TEXT SECTION →
It is all very logical, this Single Tax scheme of redemption—as logical as the predestination of Calvin or the fatality of Jonathan Edwards. The mistake that all such crackpots make is in believing that logic and truth are identical: the fact is that logic is merely a mental deduction made from a temperamental prejudice or an illusion called a premiss, which anyone is free to invent. Henry George had his premiss chosen for him by his Anglo-Scotch-Welsh ancestors. He assumed that God gave to man equal rights in earth, air and light. Assumption, first of all, that God exists; secondly, that He knows of the existence of men; thirdly, that He has given something to them; fourthly (implied assumption derived from Christian ethics), that He loves only the poor and the disinherited. Granting the assumptions of Joseph Smith and Mrs. Eddy, their religions are just as sound. As I shall show later, this whole fantastic matter was “revealed” to George. He, too, produced his Bible, “Progress and Poverty.” Also he had those other characteristics of the founders of Utopias—honesty, sincerity, fearlessness. There was nothing of the mountebank about him. He was as true to form as his mother, who did so much to redeem Philadelphia from sin.

III

At 16 young George felt a stirrin’ of the bones in his domestic sepulchre. He got the sea in his brain and shipped for 36 a month to India and Australia. He kept a journal, which reveals a mind totally destitute of imagination, poetry, or, indeed, thought of any kind. It is nothing but a ship’s log. Returning to Philadelphia, he took up typesetting at 52 a week. (Philadelphia in those days, as always, paid the highest wages.) The first break with his parents came at this time over the question of slavery. They upheld the institution on the ground that it was sound Scripture, and for the added Scotch reason that it would cost too much to destroy it. Henry was for redeeming the Negro. He burst other buttons about this time. The sea had taught him tricks; he boxed, fenced, drank red-eye, and joined a literary society where they read Byron and frisked the girls. He made out a rather remarkable analysis of himself based on his cranial bumps. He admitted self«esteem, destructiveness, a minimum of mirth, combativeness, and a “large individuality.” When home irked again, in 1858, when he was nineteen, he took ship once more, this time for California. A letter awaited him there from his mother. See what he fled in Eternal Philadelphia:

There is nothing stirring or startling in this great city. Religion seems to be the all-engrossing subject. Christians are looking for great results from this outpouring of the spirit. Look to Jesus, my dear child!

EXTRACTED INFORMATION →
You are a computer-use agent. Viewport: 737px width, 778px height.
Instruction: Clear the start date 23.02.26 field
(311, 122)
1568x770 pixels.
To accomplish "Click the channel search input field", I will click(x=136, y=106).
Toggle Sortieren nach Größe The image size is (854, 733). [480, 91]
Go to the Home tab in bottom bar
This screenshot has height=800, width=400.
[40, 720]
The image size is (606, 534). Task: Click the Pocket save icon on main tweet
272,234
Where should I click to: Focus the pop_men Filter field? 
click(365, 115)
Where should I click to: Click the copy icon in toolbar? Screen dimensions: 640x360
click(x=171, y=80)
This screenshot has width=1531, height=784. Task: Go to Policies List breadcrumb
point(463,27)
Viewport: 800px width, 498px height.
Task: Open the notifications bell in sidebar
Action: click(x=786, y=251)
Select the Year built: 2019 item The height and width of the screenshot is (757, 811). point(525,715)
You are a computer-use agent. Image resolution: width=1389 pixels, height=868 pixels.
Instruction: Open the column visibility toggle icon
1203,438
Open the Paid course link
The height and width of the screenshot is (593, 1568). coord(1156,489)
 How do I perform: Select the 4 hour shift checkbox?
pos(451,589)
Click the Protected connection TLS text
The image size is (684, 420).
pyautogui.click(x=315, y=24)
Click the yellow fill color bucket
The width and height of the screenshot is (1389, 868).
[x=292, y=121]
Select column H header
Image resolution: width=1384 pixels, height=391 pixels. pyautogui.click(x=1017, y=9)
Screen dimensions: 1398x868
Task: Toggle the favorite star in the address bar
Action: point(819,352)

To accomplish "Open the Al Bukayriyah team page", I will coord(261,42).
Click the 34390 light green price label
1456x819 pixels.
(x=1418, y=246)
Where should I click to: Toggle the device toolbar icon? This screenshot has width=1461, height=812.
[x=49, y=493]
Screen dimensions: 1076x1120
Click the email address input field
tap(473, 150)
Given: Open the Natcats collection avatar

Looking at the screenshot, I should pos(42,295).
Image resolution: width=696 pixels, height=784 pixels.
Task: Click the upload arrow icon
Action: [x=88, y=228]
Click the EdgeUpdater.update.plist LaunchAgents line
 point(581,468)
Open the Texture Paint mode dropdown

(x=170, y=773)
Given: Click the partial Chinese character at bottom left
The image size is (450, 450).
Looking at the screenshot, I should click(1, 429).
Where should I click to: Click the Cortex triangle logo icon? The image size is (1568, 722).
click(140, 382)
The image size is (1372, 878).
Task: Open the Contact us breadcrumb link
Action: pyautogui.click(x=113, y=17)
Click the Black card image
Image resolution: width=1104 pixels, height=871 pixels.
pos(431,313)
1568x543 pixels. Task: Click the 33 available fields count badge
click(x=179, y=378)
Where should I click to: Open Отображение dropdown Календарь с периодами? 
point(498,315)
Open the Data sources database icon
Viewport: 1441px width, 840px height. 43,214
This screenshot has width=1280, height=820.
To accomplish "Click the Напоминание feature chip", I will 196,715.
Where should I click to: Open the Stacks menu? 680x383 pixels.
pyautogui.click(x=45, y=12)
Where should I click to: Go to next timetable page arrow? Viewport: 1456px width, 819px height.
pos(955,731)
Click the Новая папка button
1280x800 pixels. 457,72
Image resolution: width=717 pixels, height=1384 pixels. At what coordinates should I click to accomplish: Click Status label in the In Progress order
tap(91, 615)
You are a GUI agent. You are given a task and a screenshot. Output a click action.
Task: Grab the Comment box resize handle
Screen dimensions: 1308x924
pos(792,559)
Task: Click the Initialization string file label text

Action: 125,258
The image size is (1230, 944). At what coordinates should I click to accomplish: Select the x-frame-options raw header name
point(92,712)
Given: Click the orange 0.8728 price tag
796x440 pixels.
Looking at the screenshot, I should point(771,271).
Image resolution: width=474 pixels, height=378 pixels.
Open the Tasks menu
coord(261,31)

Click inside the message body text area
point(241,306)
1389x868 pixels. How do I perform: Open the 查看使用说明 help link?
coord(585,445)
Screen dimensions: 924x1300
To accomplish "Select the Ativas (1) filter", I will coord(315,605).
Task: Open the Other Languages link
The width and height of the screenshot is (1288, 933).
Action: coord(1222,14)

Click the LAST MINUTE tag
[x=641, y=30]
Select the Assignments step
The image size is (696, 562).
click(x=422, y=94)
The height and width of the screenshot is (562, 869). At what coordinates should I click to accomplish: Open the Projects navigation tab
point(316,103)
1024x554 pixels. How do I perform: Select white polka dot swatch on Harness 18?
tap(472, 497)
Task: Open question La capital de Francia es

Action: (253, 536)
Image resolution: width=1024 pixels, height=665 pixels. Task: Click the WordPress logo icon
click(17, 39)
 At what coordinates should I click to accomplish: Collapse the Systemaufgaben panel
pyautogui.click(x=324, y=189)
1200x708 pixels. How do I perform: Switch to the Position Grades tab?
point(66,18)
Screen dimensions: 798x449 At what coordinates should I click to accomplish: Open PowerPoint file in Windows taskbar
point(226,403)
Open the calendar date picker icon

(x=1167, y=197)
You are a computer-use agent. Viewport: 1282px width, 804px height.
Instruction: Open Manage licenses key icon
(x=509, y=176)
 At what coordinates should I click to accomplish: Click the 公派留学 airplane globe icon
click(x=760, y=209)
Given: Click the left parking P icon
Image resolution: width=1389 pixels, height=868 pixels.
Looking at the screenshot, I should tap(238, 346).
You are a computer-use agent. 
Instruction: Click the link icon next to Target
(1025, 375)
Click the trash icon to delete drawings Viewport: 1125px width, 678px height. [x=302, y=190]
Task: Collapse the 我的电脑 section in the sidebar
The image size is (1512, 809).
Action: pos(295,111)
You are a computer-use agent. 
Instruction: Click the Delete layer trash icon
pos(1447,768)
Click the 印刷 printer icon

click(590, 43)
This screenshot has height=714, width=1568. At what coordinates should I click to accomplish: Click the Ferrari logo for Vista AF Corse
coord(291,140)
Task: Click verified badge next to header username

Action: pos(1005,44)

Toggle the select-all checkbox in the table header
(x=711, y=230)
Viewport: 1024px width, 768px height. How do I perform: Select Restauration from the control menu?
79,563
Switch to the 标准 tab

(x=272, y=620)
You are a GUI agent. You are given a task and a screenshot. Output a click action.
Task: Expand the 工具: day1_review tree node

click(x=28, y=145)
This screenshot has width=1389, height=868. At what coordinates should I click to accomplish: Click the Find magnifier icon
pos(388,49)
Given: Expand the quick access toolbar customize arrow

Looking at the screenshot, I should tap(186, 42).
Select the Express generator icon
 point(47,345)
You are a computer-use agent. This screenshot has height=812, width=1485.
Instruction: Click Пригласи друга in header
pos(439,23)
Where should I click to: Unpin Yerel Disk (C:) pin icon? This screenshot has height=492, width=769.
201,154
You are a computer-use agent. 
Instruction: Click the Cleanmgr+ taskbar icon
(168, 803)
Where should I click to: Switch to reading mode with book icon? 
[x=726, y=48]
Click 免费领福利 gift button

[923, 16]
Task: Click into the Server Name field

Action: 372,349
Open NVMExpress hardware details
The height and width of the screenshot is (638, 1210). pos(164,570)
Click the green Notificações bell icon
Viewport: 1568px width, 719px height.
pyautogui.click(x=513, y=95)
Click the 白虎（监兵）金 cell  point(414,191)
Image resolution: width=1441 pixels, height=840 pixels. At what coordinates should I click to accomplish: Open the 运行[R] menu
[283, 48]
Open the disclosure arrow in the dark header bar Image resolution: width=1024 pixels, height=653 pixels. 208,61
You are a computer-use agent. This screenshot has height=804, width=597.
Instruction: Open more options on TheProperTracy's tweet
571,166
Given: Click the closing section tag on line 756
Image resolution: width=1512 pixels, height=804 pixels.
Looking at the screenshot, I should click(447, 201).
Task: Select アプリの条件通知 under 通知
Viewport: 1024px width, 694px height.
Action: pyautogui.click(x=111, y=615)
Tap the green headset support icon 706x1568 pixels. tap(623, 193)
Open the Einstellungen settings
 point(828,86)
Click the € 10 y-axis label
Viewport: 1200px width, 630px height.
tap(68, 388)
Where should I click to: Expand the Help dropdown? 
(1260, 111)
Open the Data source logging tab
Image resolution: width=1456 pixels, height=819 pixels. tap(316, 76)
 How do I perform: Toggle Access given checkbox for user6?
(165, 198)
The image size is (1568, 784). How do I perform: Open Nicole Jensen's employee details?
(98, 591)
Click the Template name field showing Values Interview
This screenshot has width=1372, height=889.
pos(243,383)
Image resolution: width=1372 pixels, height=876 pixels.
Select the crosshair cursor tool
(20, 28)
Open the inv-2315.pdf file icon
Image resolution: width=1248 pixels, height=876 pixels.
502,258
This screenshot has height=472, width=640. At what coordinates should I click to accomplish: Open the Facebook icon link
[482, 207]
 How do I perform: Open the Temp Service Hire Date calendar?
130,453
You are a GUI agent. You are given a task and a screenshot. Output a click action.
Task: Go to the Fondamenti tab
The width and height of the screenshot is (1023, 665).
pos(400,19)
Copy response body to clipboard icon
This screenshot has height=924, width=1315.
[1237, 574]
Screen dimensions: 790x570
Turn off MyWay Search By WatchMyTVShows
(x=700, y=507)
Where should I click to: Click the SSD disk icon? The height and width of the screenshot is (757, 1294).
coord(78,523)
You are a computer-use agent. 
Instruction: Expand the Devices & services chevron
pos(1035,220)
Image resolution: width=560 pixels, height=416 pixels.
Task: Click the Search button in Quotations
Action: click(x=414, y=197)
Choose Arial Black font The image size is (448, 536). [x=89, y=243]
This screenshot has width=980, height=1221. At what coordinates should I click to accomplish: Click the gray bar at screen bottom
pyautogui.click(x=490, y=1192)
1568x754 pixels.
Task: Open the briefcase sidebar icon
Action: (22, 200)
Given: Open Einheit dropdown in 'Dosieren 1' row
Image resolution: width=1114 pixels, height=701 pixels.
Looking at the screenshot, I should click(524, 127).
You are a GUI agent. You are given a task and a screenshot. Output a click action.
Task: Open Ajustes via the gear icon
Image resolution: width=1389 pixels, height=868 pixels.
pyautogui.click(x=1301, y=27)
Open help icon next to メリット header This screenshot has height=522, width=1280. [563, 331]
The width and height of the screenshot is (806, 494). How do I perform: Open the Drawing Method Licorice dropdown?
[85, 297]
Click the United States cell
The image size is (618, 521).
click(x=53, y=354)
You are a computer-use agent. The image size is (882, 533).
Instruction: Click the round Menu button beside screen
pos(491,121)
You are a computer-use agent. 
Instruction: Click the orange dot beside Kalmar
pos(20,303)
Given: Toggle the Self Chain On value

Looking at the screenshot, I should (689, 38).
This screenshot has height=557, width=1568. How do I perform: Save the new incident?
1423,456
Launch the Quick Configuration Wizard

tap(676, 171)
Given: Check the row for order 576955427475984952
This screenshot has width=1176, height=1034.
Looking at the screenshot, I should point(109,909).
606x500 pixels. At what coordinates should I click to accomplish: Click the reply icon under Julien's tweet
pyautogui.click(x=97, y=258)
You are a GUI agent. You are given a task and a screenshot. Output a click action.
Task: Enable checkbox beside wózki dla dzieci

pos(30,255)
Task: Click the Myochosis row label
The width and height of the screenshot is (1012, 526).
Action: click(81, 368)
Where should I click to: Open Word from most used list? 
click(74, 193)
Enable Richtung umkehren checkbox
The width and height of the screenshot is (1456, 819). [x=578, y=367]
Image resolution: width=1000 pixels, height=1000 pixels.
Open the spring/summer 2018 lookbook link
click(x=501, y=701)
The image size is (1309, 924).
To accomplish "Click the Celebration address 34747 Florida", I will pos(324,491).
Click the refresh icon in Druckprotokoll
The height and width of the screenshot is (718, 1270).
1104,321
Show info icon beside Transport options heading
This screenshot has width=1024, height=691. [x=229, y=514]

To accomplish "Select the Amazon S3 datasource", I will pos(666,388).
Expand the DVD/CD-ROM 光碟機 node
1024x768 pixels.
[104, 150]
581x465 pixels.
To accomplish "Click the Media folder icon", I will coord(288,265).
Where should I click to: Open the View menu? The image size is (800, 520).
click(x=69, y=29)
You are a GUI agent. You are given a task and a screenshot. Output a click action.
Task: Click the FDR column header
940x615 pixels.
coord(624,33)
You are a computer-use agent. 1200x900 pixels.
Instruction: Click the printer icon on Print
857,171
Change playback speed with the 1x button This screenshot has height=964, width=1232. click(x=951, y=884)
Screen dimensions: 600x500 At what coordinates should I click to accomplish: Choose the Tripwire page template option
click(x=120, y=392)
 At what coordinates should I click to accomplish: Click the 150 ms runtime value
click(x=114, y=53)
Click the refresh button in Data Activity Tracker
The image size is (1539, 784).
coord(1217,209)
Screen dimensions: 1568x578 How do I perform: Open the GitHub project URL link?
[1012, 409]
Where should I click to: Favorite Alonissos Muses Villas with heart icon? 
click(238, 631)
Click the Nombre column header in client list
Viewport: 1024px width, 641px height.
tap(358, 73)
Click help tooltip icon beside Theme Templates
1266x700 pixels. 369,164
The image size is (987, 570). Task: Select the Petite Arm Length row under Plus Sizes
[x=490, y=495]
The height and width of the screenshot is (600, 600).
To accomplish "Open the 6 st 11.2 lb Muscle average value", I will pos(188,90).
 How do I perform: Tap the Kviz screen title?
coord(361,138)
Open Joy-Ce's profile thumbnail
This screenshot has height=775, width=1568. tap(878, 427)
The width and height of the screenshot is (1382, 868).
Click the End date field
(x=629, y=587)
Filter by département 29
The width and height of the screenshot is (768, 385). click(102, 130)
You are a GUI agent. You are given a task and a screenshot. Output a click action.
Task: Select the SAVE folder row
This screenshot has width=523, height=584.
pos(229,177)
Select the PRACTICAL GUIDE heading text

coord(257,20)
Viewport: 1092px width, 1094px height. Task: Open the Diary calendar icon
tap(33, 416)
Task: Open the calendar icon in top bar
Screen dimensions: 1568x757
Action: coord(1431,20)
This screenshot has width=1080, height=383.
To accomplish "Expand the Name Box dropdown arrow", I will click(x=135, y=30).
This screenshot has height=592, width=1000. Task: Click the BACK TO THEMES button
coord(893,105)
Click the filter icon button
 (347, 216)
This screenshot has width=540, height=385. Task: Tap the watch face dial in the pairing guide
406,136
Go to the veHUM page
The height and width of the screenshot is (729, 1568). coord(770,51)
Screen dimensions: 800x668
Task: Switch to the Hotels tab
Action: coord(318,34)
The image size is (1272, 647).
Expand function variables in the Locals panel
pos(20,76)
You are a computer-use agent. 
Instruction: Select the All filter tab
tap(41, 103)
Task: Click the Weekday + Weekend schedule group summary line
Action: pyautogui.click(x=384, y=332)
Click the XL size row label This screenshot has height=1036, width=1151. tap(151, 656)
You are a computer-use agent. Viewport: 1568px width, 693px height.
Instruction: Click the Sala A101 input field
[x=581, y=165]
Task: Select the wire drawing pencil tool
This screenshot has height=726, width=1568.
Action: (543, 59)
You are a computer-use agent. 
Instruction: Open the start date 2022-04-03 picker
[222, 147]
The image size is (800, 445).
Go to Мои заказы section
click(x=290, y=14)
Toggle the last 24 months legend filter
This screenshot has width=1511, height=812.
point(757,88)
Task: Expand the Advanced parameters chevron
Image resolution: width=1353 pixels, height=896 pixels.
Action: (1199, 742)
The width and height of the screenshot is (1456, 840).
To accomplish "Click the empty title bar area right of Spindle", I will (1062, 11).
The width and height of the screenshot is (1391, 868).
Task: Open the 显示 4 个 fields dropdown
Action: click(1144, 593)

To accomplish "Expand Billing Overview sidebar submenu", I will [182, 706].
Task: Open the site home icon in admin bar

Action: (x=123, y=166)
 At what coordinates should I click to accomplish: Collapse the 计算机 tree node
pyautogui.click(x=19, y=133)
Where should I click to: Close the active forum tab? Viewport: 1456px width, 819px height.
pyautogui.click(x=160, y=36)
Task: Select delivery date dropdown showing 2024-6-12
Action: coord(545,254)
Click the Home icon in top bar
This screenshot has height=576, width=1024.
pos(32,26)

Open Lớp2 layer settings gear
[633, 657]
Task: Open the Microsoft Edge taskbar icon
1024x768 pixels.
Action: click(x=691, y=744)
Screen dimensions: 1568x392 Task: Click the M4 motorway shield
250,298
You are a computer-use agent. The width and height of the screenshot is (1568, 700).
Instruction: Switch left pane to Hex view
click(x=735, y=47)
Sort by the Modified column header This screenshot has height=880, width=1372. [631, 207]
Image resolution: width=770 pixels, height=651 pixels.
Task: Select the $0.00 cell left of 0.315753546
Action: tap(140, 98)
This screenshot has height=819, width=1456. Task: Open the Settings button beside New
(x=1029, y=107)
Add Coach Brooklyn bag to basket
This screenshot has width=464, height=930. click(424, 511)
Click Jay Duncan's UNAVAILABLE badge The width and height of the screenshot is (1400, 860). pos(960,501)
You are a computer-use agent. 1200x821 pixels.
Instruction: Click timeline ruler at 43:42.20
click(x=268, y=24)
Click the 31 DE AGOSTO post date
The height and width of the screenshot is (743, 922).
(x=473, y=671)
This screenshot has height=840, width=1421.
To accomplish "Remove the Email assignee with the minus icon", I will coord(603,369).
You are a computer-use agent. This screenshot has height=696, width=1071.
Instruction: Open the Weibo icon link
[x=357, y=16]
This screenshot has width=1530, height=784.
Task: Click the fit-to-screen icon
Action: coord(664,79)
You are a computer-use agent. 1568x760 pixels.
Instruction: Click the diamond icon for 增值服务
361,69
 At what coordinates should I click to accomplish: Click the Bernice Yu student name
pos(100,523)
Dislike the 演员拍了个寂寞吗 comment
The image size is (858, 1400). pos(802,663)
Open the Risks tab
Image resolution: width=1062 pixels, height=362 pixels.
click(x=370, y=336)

WRITTEN INSTRUCTION 1 →
In the essay on Henry George, in what year did he sail for California, and how old was he then?
WRITTEN INSTRUCTION 2 →
Render this sentence from the essay on Henry George in Spanish: "There was nothing of the mountebank about him."
WRITTEN INSTRUCTION 3 →
Please carry the essay on Henry George forward from the point where it ends.
The entries come from a different source than the essay on Henry George.

FINAL ANSWER 1 →
He sailed for California in 1858, when he was nineteen.

FINAL ANSWER 2 →
No había nada de charlatán en él.

FINAL ANSWER 3 →
But young George had no intention of looking to Jesus. His eye was on the Golden Calf. Gold, in fact, was Jesus out there. He caught the fever and headed for the Frazer river, where there was a strike. Here he made his first prophetic economic observation: “The condition of those who have to work for their living must become not better, but worse.” All historic facts would have told him this was not true, but what are facts to a budding messiah? Back to San Francisco, broke. He peddles clothes-wringers, becomes a weigher in a rice-mill, tramps it, grows Walt Whitmans and becomes more and more unbuttoned in his dress. Ticket-taker for a fellow named Sam Clemens, who came to Sacramento to lecture. Married, begat children, and often went to work without breakfast.

The ills of Lazarus were full upon him. He relieved himself by doing his first bit of Writing, “On the Profitable Employment of Time.” In this essay I once more verify my belief that all religious, philosophical and economic theories are the product of some defect or need in some individual—in the last analysis, always a physical need or defect. “I am constantly longing for wealth,“ he says. “... It is my principal object in life to obtain wealth.” That is the whole burden of the essay. We shall see how the growing maggot of poverty and privation developed into a colossal Chimera. Empty bellies produce Utopian-thievish dreams.

His bump of destructiveness, which he admitted as a boy, together with the natural instinct of those who are penniless to smash anything or everything at hand, went into action when Lincoln was assassinated. George led a gang to clean out the Democratic News-Letter, but when he got there he found that his friend, I. Trump, and his Republican yannigans, in full-blown patriotic-homicidal ecstasy, had done the business. There is only a toy-bridge length between venom and sentiment, so Henry, finding no building for good patriotic hands to loot, hurried home and wrote an article, in glowing sweat and fervor, on Lincoln. He sent it to the Alta Californian, and it got for him the job of editorial writer. I pick the most beautiful sky-rocket out of this basket of fireworks:

And when on plains and uplands, where now the elephant and spring-bok roam, farms shall be tilled and homes arise; and on great lakes and rivers, now the haunts of the hippopotamus, a thousand paddles shall beat, the mothers of nations yet unborn shall teach their children to call him [Lincoln] blessed!

At this phase in his evolution he suddenly felt a call to defend the Monroe Doctrine, and so joined a gang to get Maximilian out of Mexico and help Juarez. They were all nabbed for technical piracy. His next adventure was purely intellectual—he listened to a lecturer expound the beauties of the protective tariff and immediately became a free trader. The area of quixotic absolutism begins to spread. He next attacked the Associated Press and Western Union monopoly in California because the paper on which he worked could not get adequate service. This brought him to New York, another convert, ultimately, from the corrupt simplicity of Philadelphia to the flagitious complexity of the super-Bagdad. Here, at the age of thirty, at about the same age that Walt Whitman received his well-known illumination, he got the first flash of his yet unknown Mission. He recorded some years later the following significant experience in New York:

Once in daylight, and in a city street, there came to me a Vision, a Call—give it what name you please. But every nerve quivered. And there and then I made a vow.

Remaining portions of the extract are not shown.